Bei der ersten Deportation von Mainzer Juden am 20. März 1942 diente die Turnhalle der Feldbergschule als Sammelstelle. Von hier wurden die zum Abtransport bestimmten Juden in der darauf folgenden Nacht zum Güterbahnhof gebracht. Über ein Zwischenlager in Darmstadt wurden sie nach Piaski in Polen deportiert, von wo noch einige Postkarten eintrafen. Wenige Monate später wurden alle, die nicht bereits an Hunger und Seuchen gestorben waren, in den polnischen Vernichtungslagern Belzec und Sobibor ermordet.

Mit Hilfe der französischen Militärregierung und der Stadt Mainz konnte am 10. September 1947, dem jüdischen Neujahrsfest, in der Turnhalle der Feldbergschule eine provisorische Synagoge eingeweiht werden.
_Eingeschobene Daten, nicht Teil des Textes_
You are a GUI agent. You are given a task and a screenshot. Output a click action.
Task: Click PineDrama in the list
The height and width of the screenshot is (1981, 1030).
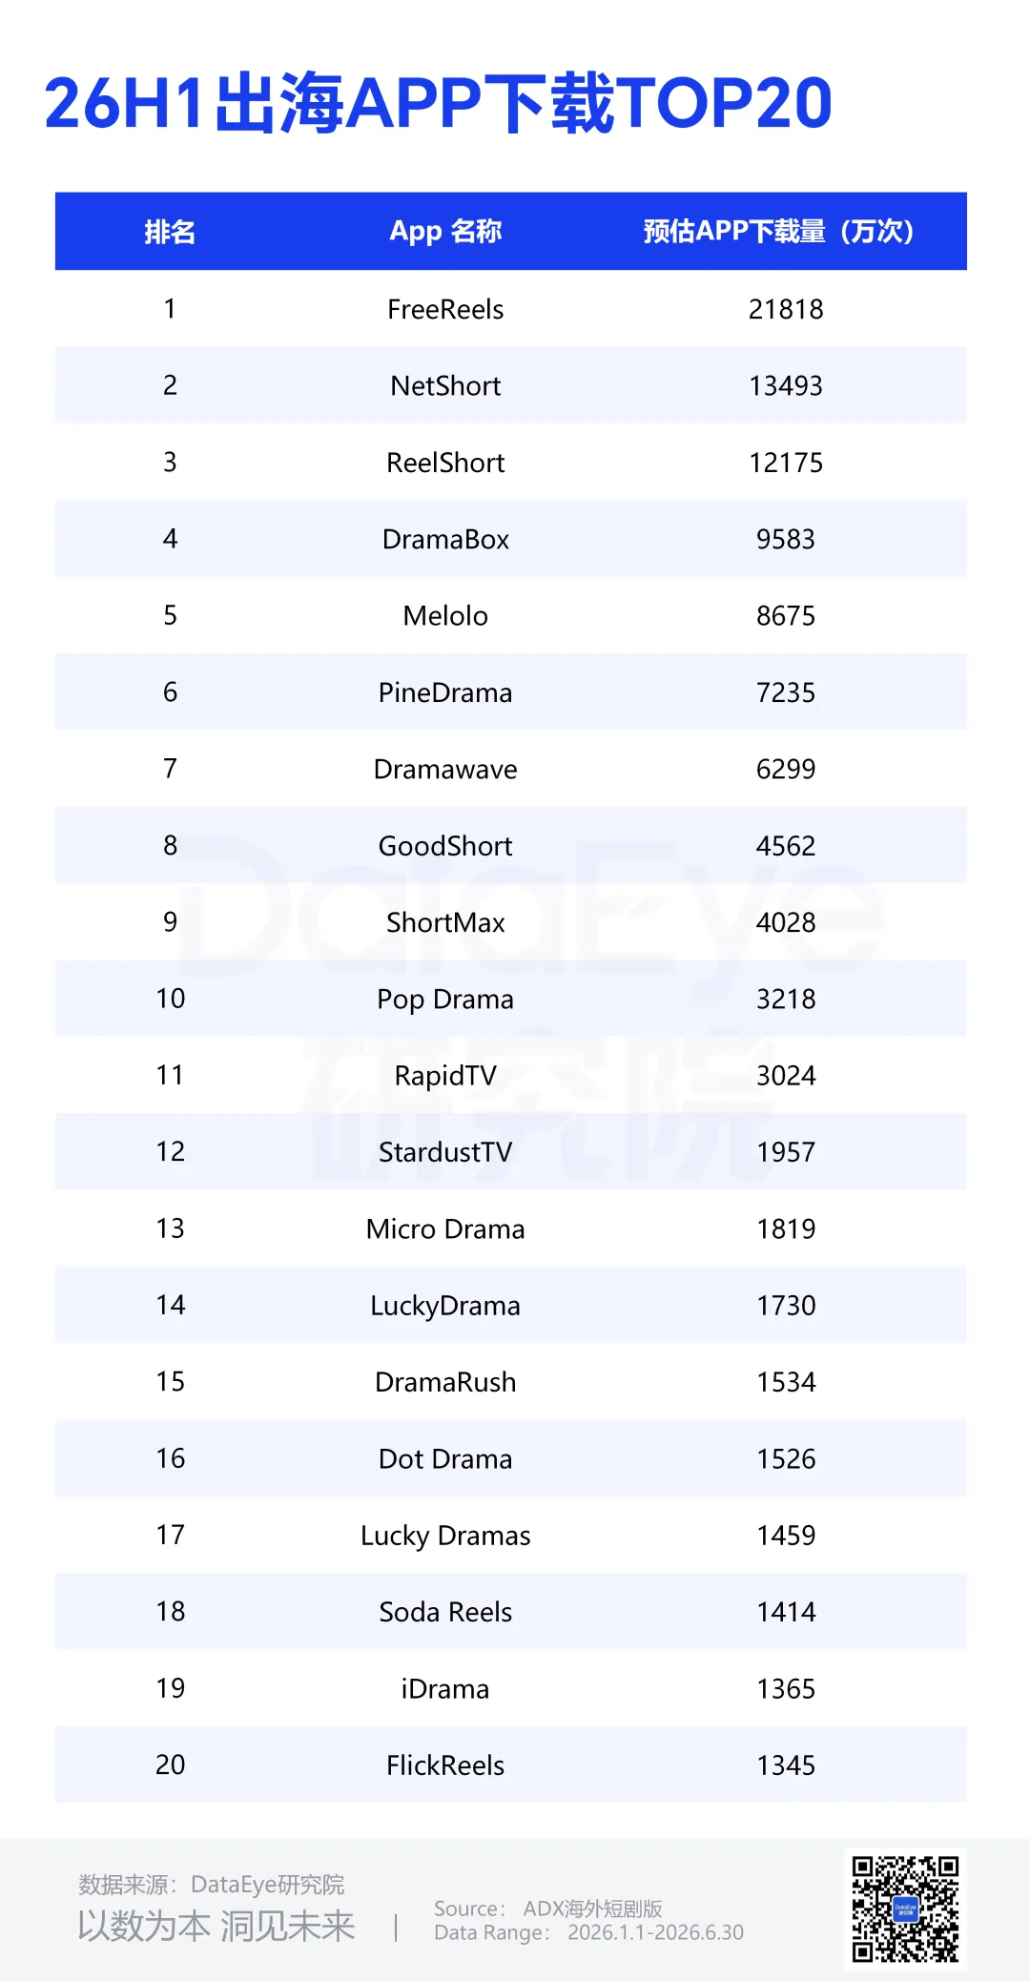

Am 6. Dezember 1947 enthüllte Michel Oppenheim, Mitgründer der Gemeinde und Kulturdezernent der Stadt Mainz, in den Räumlichkeiten zwei Tafeln zum Gedenken an die Opfer des NS-Terrors.

Die Turnhalle der Feldbergschule diente bis 1952 als Stätte des Gebets und als Versammlungsort, bis die kleine jüdische Nachkriegsgemeinde das von Bomben zerstörte Haus in der Forsterstraße 2 wieder aufgebaut hatte. Der dort eingerichtete Betsaal, längst zu klein geworden, wurde nun, 2010, durch die neue Synagoge ersetzt.

An der Außenwand der alten Turnhalle der Feldbergschule (Seite Hafenstraße) informiert eine Gedenktafel über die wechselvolle Geschichte des Gebäudes.